Il est théoriquement permis de n'utiliser qu'une seule de ces deux méthodes (Bi´our ou Bittoul) pour éviter de transgresser les interdictions bibliques mentionnées au début de cet article. Mais au niveau pratique, la coutume s'est développée d'utiliser les deux. Mais peu importe la méthode que l'on utilise (que ce soit les deux ou une seule des deux), cela devra avoir été fait avant que ne commence la sixième heure halakhique du jour de la veille de Pasah.9

La troisième méthode consiste tout simplement à offrir ou vendre soi-même son Homés à un Gôy.10 C'est exactement ce que Rébbi Yahoudhoh Hannosi` ז״ל conseilla à Rébbi Yôhonon Haqqouqoh ז״ל de faire avec le Homés qu'un autre Israélite lui avait confié mais qu'il n'était pas venu reprendre alors que la sixième heure halakhique où l'on ne peut plus avoir en sa possession du Homés approchait.11 Mais attention : cette histoire talmudique implique une vente ordinaire et irrévocable par laquelle le Gôy paie le prix plein du Homés selon la valeur du marché, l'emporte chez lui et l'utilise comme bon lui semble ! Cette vente n'a rien à voir avec la parodie et le cirque de « vente du Homés » existant à notre époque !

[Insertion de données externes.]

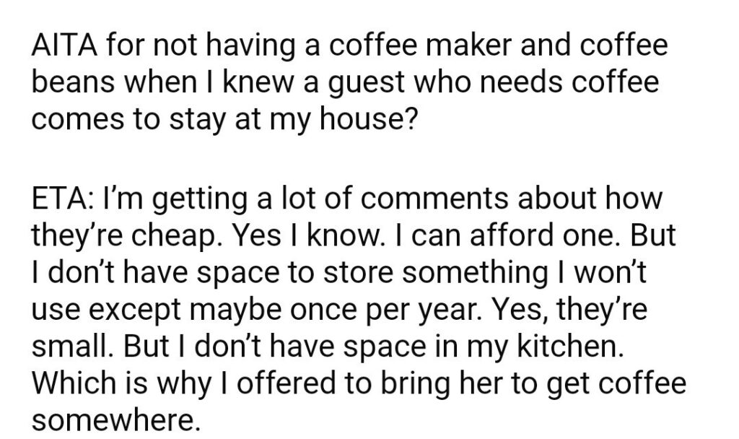
Task: Click the word "beans" in the title
Action: point(69,82)
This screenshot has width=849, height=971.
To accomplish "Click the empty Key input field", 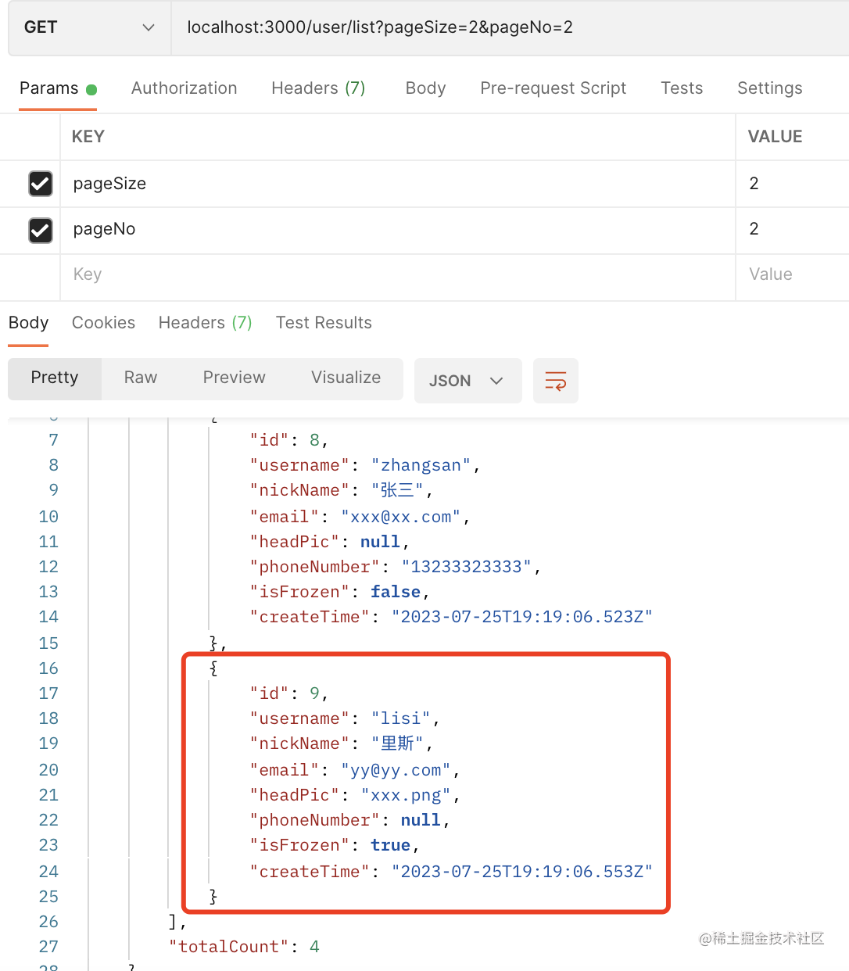I will [391, 274].
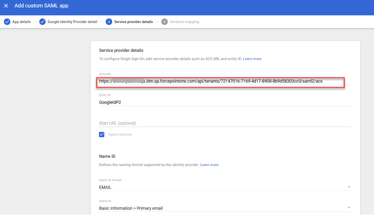374x218 pixels.
Task: Click the App details checkmark icon
Action: click(7, 22)
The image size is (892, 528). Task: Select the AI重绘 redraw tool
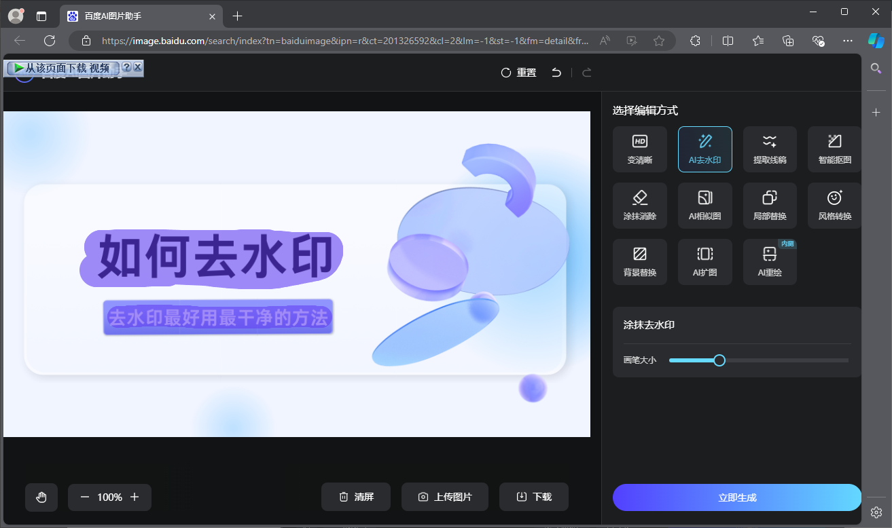[x=768, y=261]
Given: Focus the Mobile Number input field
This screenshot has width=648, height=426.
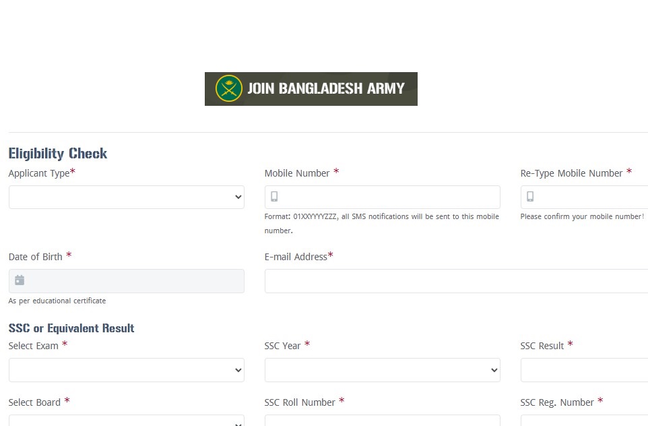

  1. La Makhirath Homés moderne

La מְכִירַת חָמֵץ « Makhirath Homés – vente du Homés » moderne diffère totalement de la méthode prescrite dans le Talmoudh, en ce que

  • le vendeur Israélite ne négocie pas directement avec l'acheteur Gôy
  • l'acheteur Gôy ne donne qu'un petit acompte
  • il laisse le Homés dans la maison-même de l'Israélite
  • et après Pasah, le Homés est rendu à l'Israélite.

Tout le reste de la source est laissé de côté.